Leiningen dependency (Clojars): [prismatic/schema "0.1.5"]
This is an alpha release. The API and organizational structure are subject to change. Comments and contributions are much appreciated.
--
One of the difficulties with bringing Clojure into a team is the overhead of understanding the kind of data (e.g., list of strings, nested map from long to string to double) that a function expects and returns. While a full-blown type system is one solution to this problem, we present a lighter weight solution: schemas. (For more details on why we built Schema, check out this post on the Prismatic blog.)
A Schema is just a Clojure(Script) data structure describing a data shape, which can be used to document and validate functions and data. The simplest schemas describe leaf values like Keywords, Numbers, and instances of Classes (on the JVM) and prototypes (in ClojureScript):
(ns schema-examples
(:require [schema.core :as s]))
;; s/Any, s/Number, s/Keyword, s/Integer, and s/String are cross-platform schemas.
(s/validate s/Number 42)
(throws? (s/validate s/Number "42"))
;; RuntimeException: Value does not match schema: (not (instance java.lang.Number "42"))
(s/validate s/Keyword :whoa)
(throws? (s/validate s/Keyword 123))
;; RuntimeException: Value does not match schema: (not (keyword? 123))
;; On the JVM, you can use classes for instance? checks
(s/validate java.lang.String "schema")
;; On JS, you can use prototype functions
(s/validate Element (js/document.getElementById "some-div-id"))
From these simple building blocks, we can build up more complex schemas that look like the data they describe. Taking the examples above:
;; list of strings
(s/validate [s/String] ["a" "b" "c"])
;; nested map from long to String to double
(s/validate {long {String double}} {1 {"2" 3.0 "4" 5.0}})
Since schemas are just data, you can also def
them and reuse and compose them as you would expect:
(def StringList [s/String])
(def StringScores {String double})
(def StringScoreMap {long StringScores})
What about when things go bad? Schema's s/check
and s/validate
provide meaningful errors that look like the bad parts of your data, and are (hopefully) easy to understand.
(throws? (s/validate StringList ["a" :b "c"]))
;; RuntimeException: Value does not match schema:
;; [nil (not (instance? java.lang.String :b)) nil]
(throws? (s/validate StringScoreMap {1 {"2" 3.0 "3" [5.0]} 4.0 {}}))
;; RuntimeException: Value does not match schema:
;; {1 {"3" (not (instance? java.lang.Double [5.0]))},
;; (not (instance? java.lang.Long 4.0)) invalid-key}
See the "More Examples" section below for more examples and explanation.

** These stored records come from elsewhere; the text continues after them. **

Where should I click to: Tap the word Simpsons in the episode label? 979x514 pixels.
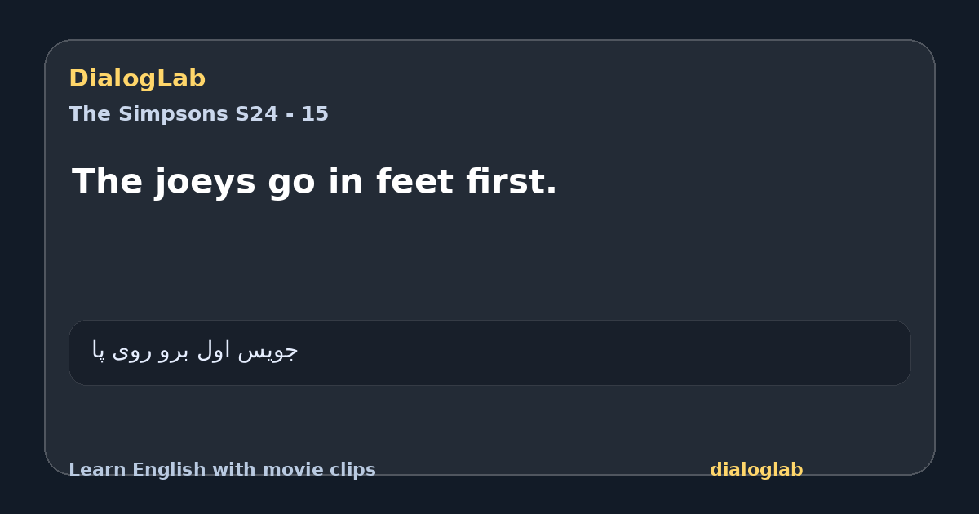173,114
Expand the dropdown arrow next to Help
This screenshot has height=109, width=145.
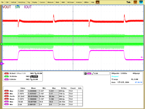pos(97,2)
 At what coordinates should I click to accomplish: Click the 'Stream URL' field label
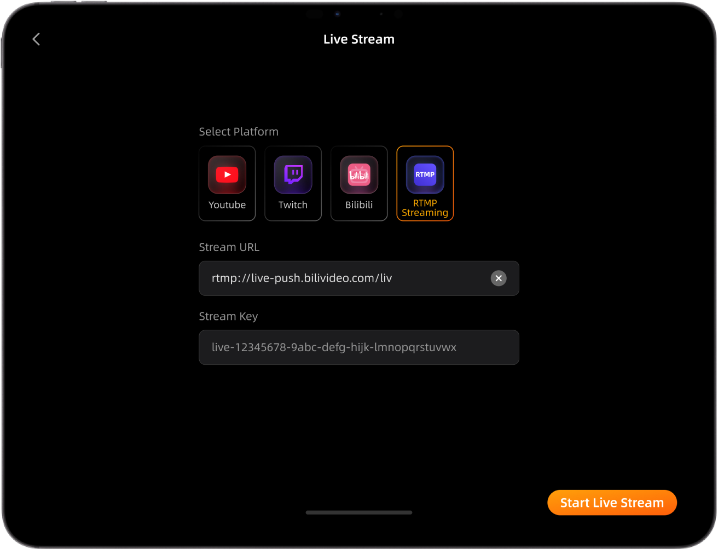[229, 247]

If you've done much Clojure, you've probably seen code like this:
(defrecord StampedNames
[^Long date
names ;; a list of Strings
])
(defn ^StampedNames stamped-names
"names is a list of Strings"
[names]
(StampedNames. (str (System/currentTimeMillis)) names))
Clojure's type hints make great documentation, but they fall short for complex types, often leading to ad-hoc descriptions of data in comments and doc-strings. This is better than nothing, but these ad hoc descriptions are often imprecise, hard to read, and prone to bit-rot.
Schema provides macros defrecord
, defn
, and fn
that help bridge this gap, by allowing arbitrary schemas as type hints on fields, arguments, and return values. This is a graceful extension of Clojure's type hinting system, because every type hint is a valid Schema, and Schemas that represent valid type hints are automatically passed through to Clojure.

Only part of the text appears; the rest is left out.